Your objective: Word for word, copy the line containing "Focus the 192.168.0.1 gateway field" and every line after it in the records below, leaving pictures out.
── Given entries
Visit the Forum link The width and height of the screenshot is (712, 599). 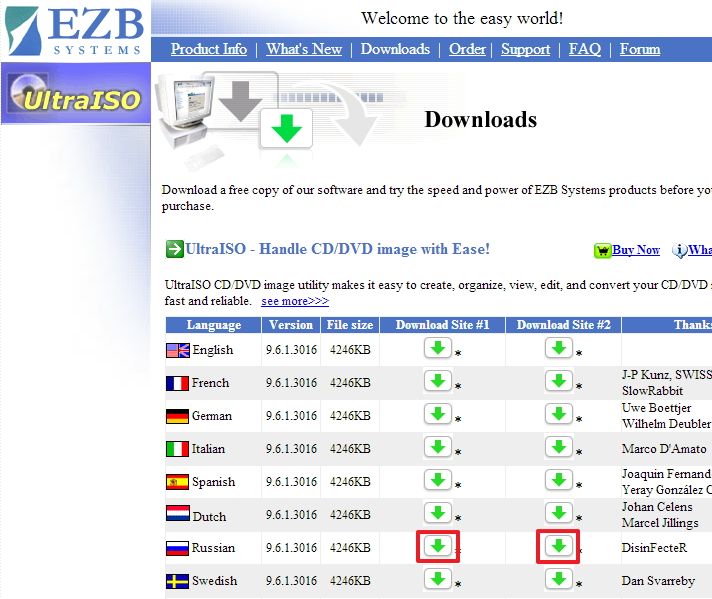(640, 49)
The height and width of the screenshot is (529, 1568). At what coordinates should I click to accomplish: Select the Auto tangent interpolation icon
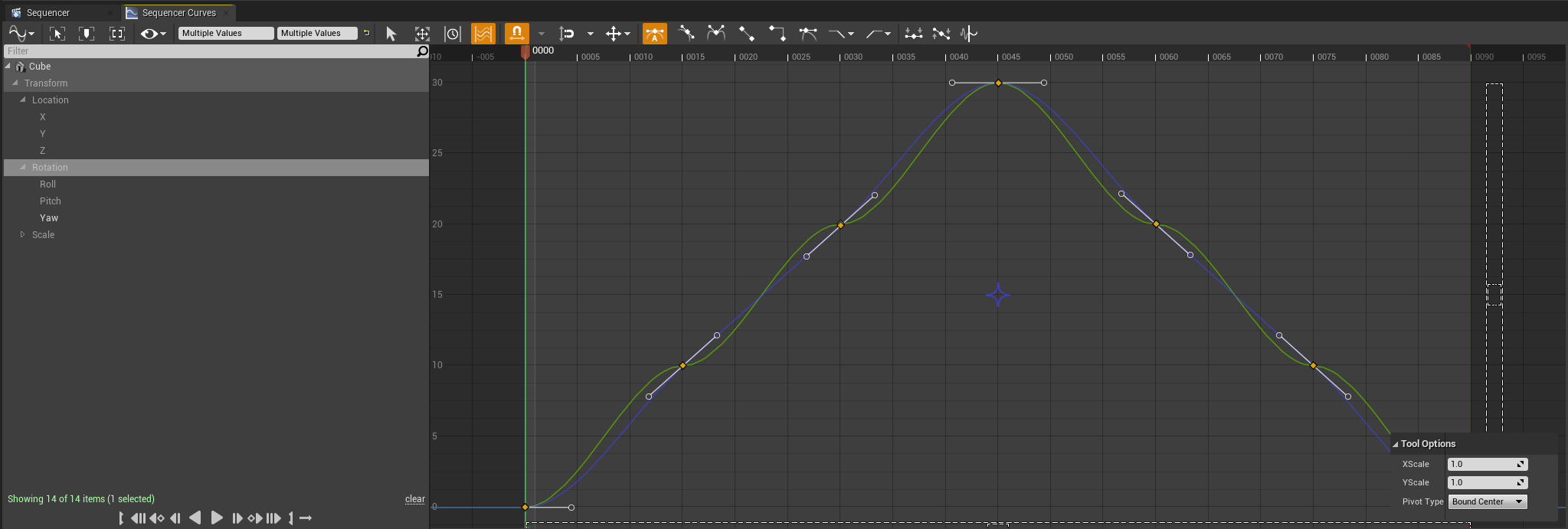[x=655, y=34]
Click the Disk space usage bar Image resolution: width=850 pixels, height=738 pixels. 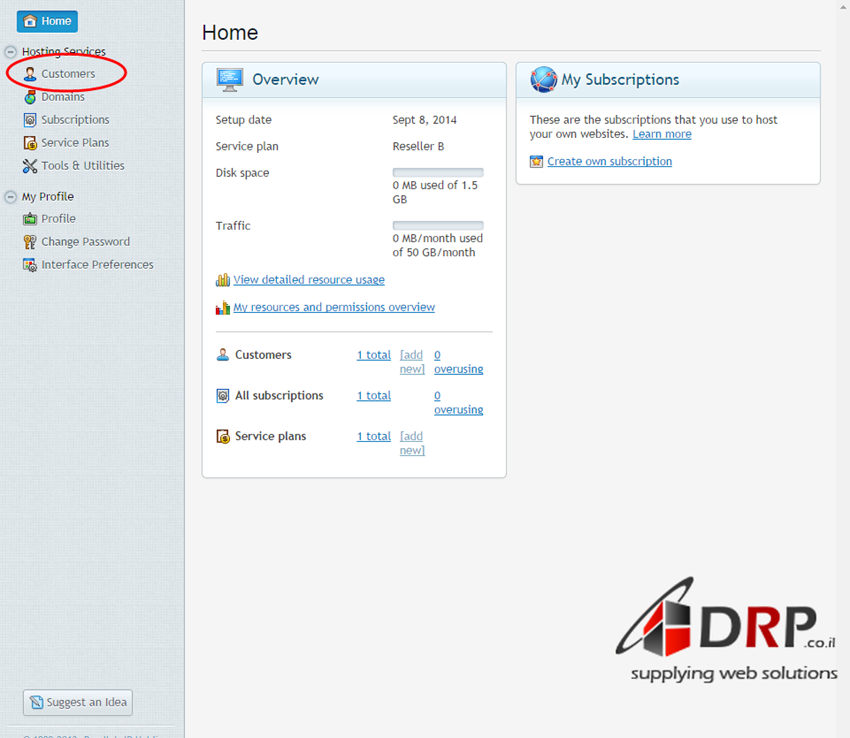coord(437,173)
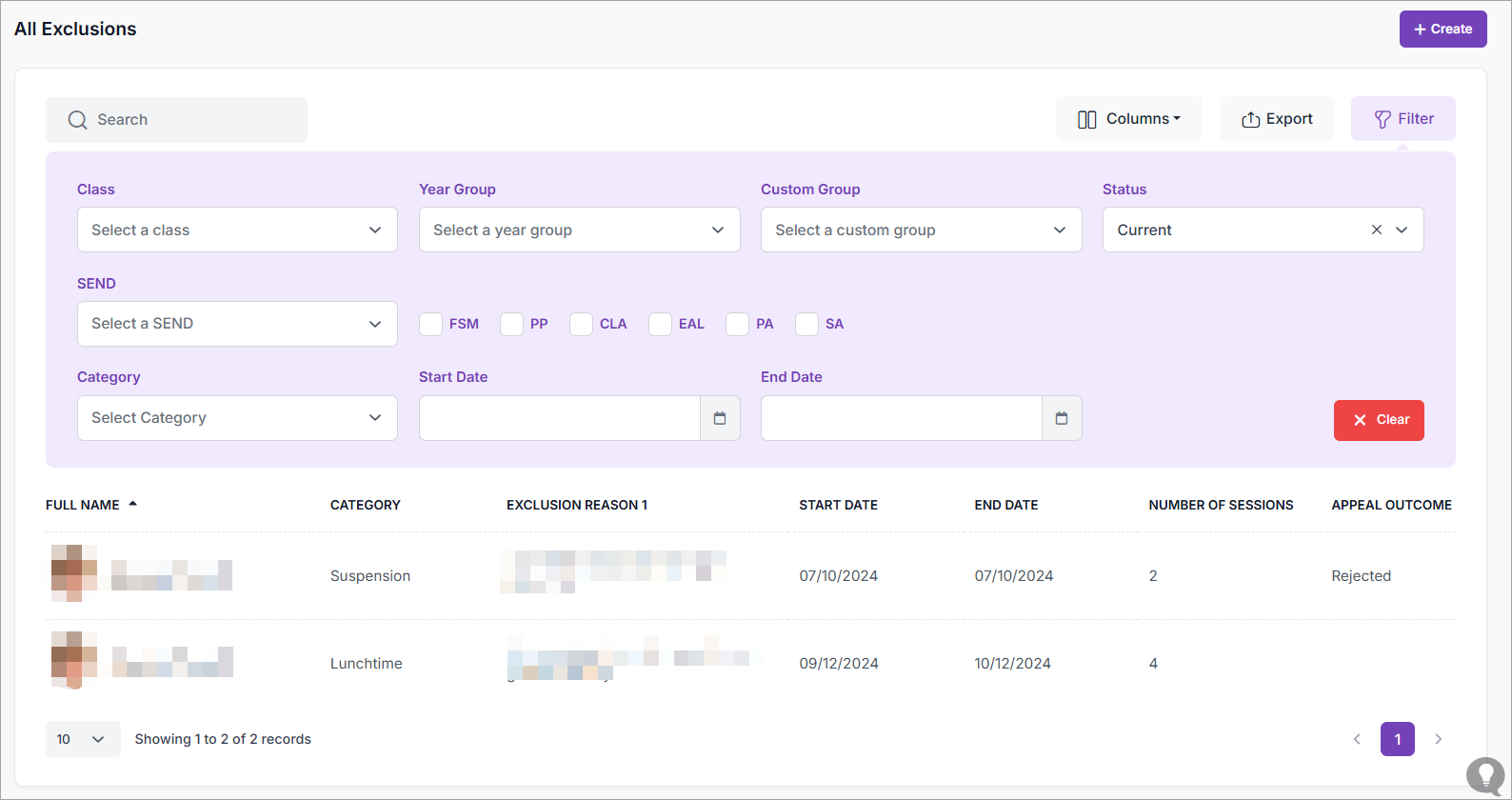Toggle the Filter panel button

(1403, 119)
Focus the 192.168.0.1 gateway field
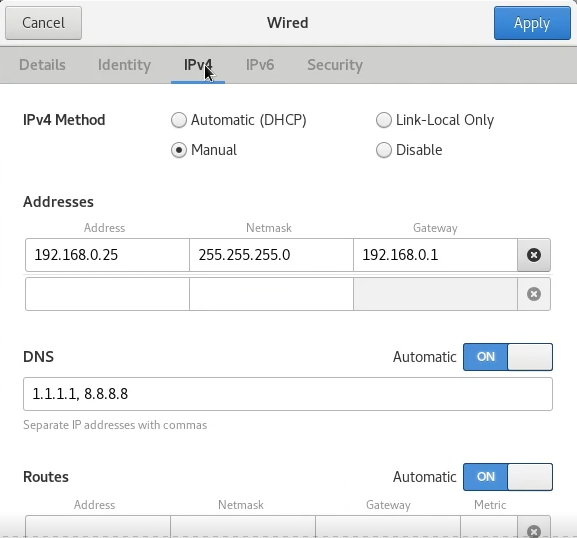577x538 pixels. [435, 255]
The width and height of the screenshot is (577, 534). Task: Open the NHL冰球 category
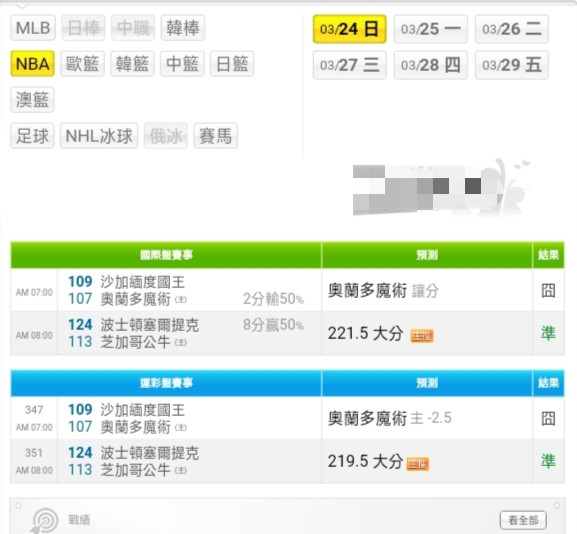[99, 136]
────
Answer to this problem:
Focus the 192.168.0.1 gateway field
577x538 pixels. [435, 255]
The width and height of the screenshot is (577, 534). Task: Open the NHL冰球 category
[99, 136]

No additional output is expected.